◆ Goal of the exercise
Repeat each entry exactly. Drop every image.

>>>

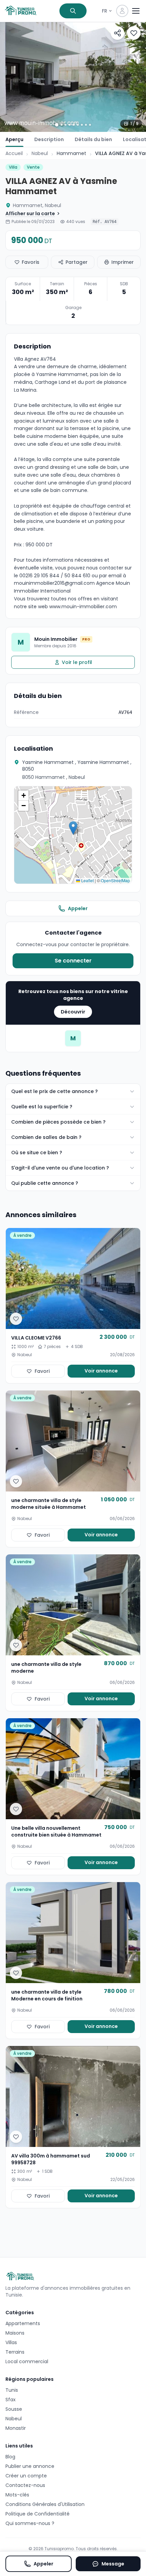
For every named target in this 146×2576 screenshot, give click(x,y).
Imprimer (122, 262)
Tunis (11, 2390)
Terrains (14, 2352)
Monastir (15, 2428)
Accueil (14, 153)
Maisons (14, 2333)
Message (113, 2563)
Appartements (22, 2323)
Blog (10, 2456)
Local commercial (26, 2361)
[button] (73, 828)
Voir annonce (101, 1370)
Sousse (13, 2409)
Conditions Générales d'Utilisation (45, 2504)
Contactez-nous (25, 2485)
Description (49, 139)
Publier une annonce (29, 2466)
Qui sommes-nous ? (29, 2523)
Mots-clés (17, 2494)
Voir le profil (77, 662)
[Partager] (117, 33)
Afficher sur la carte (30, 213)
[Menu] (136, 11)
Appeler (78, 908)
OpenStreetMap (115, 880)
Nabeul (40, 153)
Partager (77, 262)
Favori (42, 1371)
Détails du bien (93, 139)
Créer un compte (26, 2475)
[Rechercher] (73, 10)
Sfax (10, 2399)
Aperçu (14, 139)
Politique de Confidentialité (37, 2513)
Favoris (30, 262)
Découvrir (73, 1011)
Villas (11, 2342)
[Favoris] (134, 33)
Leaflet (87, 880)
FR (104, 10)
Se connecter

<<<

◆ Your solution
For every named target in this 146×2576 screenshot, give click(x,y).
Imprimer (122, 262)
Tunis (11, 2390)
Terrains (14, 2352)
Monastir (15, 2428)
Accueil (14, 153)
Maisons (14, 2333)
Message (113, 2563)
Appartements (22, 2323)
Blog (10, 2456)
Local commercial (26, 2361)
[button] (73, 828)
Voir annonce (101, 1370)
Sousse (13, 2409)
Conditions Générales d'Utilisation (45, 2504)
Contactez-nous (25, 2485)
Description (49, 139)
Publier une annonce (29, 2466)
Qui sommes-nous ? (29, 2523)
Mots-clés (17, 2494)
Voir le profil (77, 662)
[Partager] (117, 33)
Afficher sur la carte (30, 213)
[Menu] (136, 11)
Appeler (78, 908)
OpenStreetMap (115, 880)
Nabeul (40, 153)
Partager (77, 262)
Favori (42, 1371)
Détails du bien (93, 139)
Créer un compte (26, 2475)
[Rechercher] (73, 10)
Sfax (10, 2399)
Aperçu (14, 139)
Politique de Confidentialité (37, 2513)
Favoris (30, 262)
Découvrir (73, 1011)
Villas (11, 2342)
[Favoris] (134, 33)
Leaflet (87, 880)
FR (104, 10)
Se connecter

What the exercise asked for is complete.